JD Choate provided excellent support in his role as Nicely-Nicely Johnson. Choate showed excitement for all the gambling opportunities he found. He sang well. I enjoyed his lamentation with Benny Southstreet in “Guys and Dolls” and strong performance in “Sit Down, You’re Rockin’ the Boat.” I particularly enjoyed how Choate went from a shuffling, nervous gambler in a mission to someone intent on singing his message. All his mannerisms made Choate an excellent accomplice of Nathan Detroit.

Benny Southstreet provided a lot of comic relief the way Andrew Bullard presented him. Bullard always had some humorous prop or mannerism to get the audience to smile and laugh. One moment he might be arguing with Nathan Detroit with a half-eaten bagel stuck in his mouth. The next he’s announcing the line-up at the hot box while reading his cues from off his hand. Bullard also has a strong voice. I really enjoyed hearing him in “Guys and Dolls;” there his comedic voice set the tone for the show.

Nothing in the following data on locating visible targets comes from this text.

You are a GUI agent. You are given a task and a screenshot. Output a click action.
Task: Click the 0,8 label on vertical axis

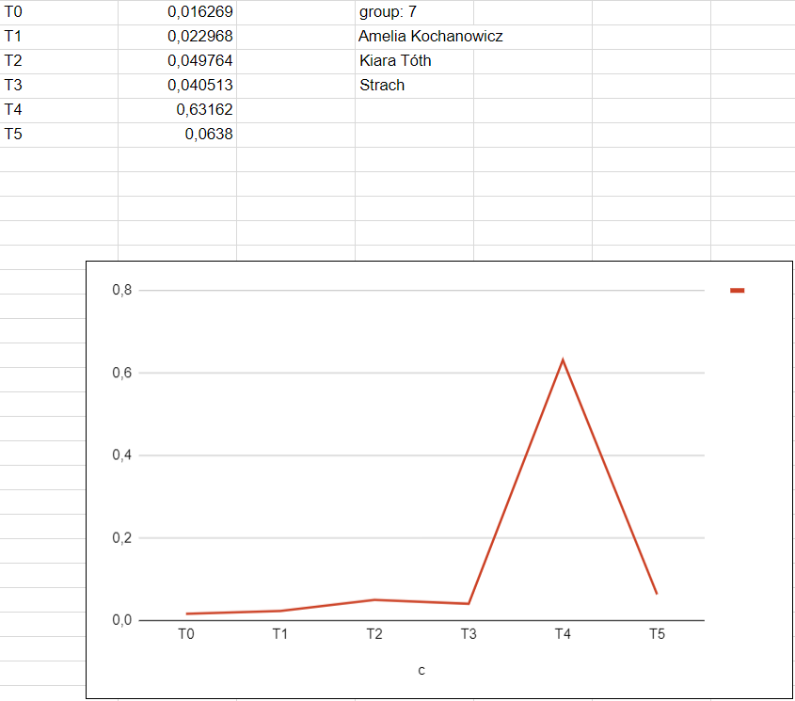pos(122,291)
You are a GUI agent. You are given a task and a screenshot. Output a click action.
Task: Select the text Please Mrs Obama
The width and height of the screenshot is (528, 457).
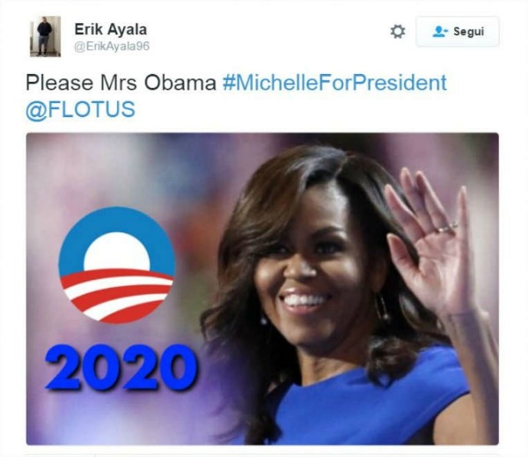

Juice Houston asserted himself well as Harry the Horse, an important gambler in New York. Houston carried himself well for the part. He looked down on the other gamblers and boomed out threats as needed to maintain his position in New York’s gambling rings.

Ashley Green successfully broke up the monotony of gambling men in her role as Big Julie. She carried herself well, rolling her eyes in exasperation when the little people came to talk to her, snapping her jacket straight when she put people in their place and smirking whenever she won a die roll. All these little things made Green’s character Julie the frustrating and intimidating criminal that she was.

The role of Arvide Abernathy, played by Tim Herndon, deserves a special note. While Herndon’s role was small, his voice was incredible. For Act I we didn’t hear any singing from him and only got to see him constantly beat out the rhythm for the mission’s chants. But in Act II he consoles Sarah in “More I Cannot Wish You” and I was amazed by his voice. Herndon may have had a small role, but he did it well.

Connie Ingram had the role of General Matilda B Cartwright, the high-ranking authority in the mission who came to view its progress. Though her time on stage in that role was brief Cartwright did it well. She turned a harsh eye on the mission, her face showing her displeasure at what was going on there. I enjoyed the way she kept flipping through a bible as she looked for scripture verses. It made her character very real to me.

Guys and Dolls is a high energy, fast paced show. The show is done with such detail that it’s easy to enjoy and the vocal talent is incredible. I thoroughly enjoyed Granbury Theatre Company’s rendition of the musical and recommend it if you’re looking for a good quality performance.

Guys and Dolls
Granbury Theatre Company
133 E Pearl Street
Granbury, TX 76048

Performances run through April 29th

Performance times are 7:30 P.M. on Fridays, 2:00 P.M. and 7:30 P.M. on Saturdays, and 2:00 P.M. on Sundays.

TICKET PRICES for Guys and Dolls
Ticket prices are $30 for prime seating and $25 in standard seating. Discounts are available for senior citizens, active duty military personnel, veterans, students, and children as well as for groups of ten or more.